The mission to colonise Mars, however, seems a singular obsession for Musk who believes humans becoming an interplanetary species is the next step in our evolution and a necessary escape as global warming makes life on Earth untenable in the not too distant future. Earlier this month, he announced that at least the first step of this process could be closer than we think. Speaking via video link at the International Astronautical Congress in Azerbaijan Musk said of landing on Mars “I think it’s sort of feasible within the next four years to do an uncrewed test landing there.”
So ‘sort of feasible’, and no more mention of placing humans on Mars by 2024 (which could mean as early as two months’ time). It’s all starting to sound a bit like something Scott and Damon might have dreamt up themselves. “It’s actually quite expensive to go to Mars,” Bill Gates told the BBC earlier this year when asked if he thinks Musk’s mission to Mars is worth it. “You can buy measles vaccines and save lives for a thousand dollars per life saved… It just kind of grounds you. Don’t go to Mars.”
But not everyone agrees Musk is engaged on a fool’s errand. “Mars is a harsher place than any on Earth. But provided one can survive the regimen, it is the toughest schools that are the best. The Martians shall do well,” wrote American rocket scientist Robert Zubrin in 1996. In an essay titled ‘The Case for Colonizing Mars , Zubrin likens the colonisation of the moon to the European colonisation of America. “The true value of America was as the future home for a new branch of human civilization, one that as a combined result of its humanistic antecedents and its frontier conditions was able to develop into the most powerful engine for human progress and economic growth the world had ever seen,” he writes, arguing Mars could become a base for interplanetary commerce.

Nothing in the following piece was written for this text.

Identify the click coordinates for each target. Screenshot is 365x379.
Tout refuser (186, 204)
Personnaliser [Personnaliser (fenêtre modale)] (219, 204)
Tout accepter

All of which sounds interesting, but would humans actually want to go live 34 million miles away with slim chance of a return ticket home? According to a 2021 essay published in Astronomy , the humans who settle on Mars may not stay human (as we know it for too long) “High radiation, low gravity and other environmental pressures could spur martian humans to mutate relatively quicker than on Earth,” writes Joshua Rapp Learn. Writing for space.com in 2021, Volodymyr Usov, chairman of the State Space Agency of Ukraine in 2020 and 2021, argues that humans will surmount our “our evolutionary limitations through technological and biological enhancements.” In other words, putting humans on Mars won’t just change the course of history, for those who buy the ticket, it will certainly change the very genetics of humanity as we know it.

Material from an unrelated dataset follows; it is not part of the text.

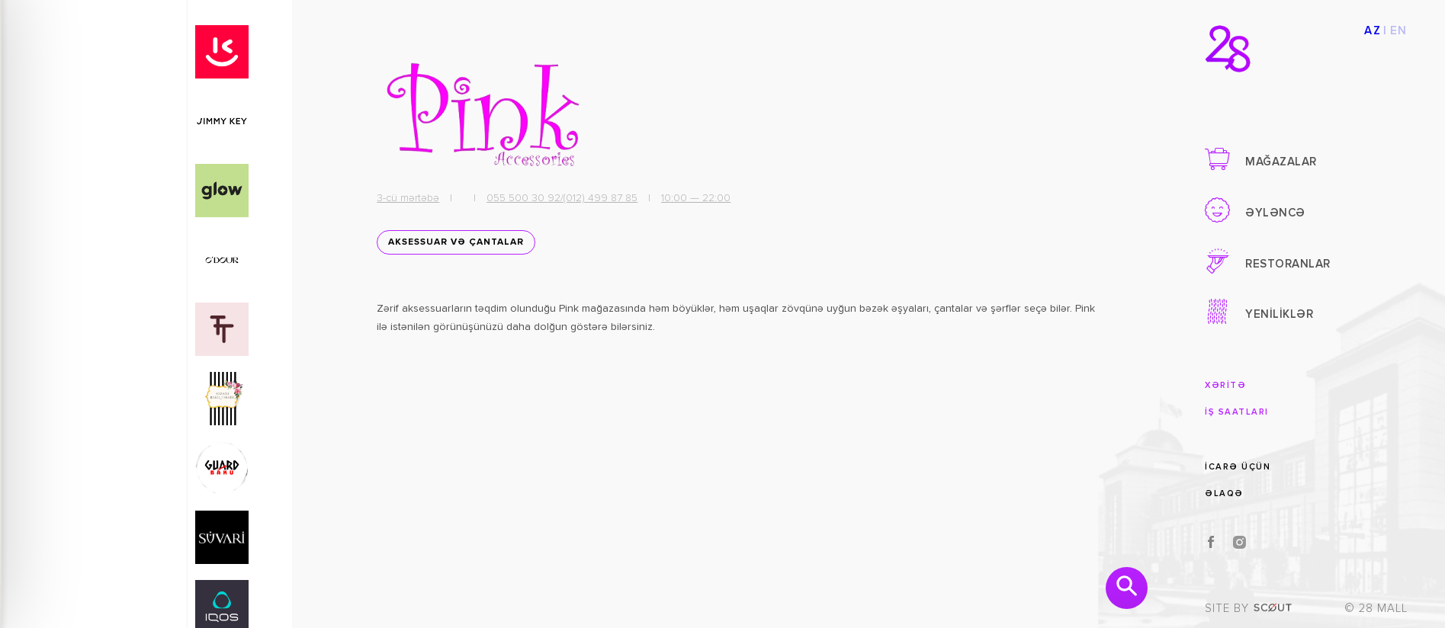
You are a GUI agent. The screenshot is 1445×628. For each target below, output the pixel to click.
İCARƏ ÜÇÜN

So how close is all of this? Writing for the New York Times, Kenneth Chang argues that Musk and SpaceX’s strong track record of spaceflight breakthroughs is matched only by Musk “taking far longer than predicted to achieve his goals.” There remains technical and logistical issues to be overcome before an attempted Mars landing – even an unmanned one.
Before then, Musk is contracted to land NASA astronauts on the Moon as part of the Artemis III mission, scheduled for late 2025. Should Musk’s team be ready in time, this will undoubtedly provide many lessons for an eventual Mars landing. Until then, we’ll just be retreading old ground.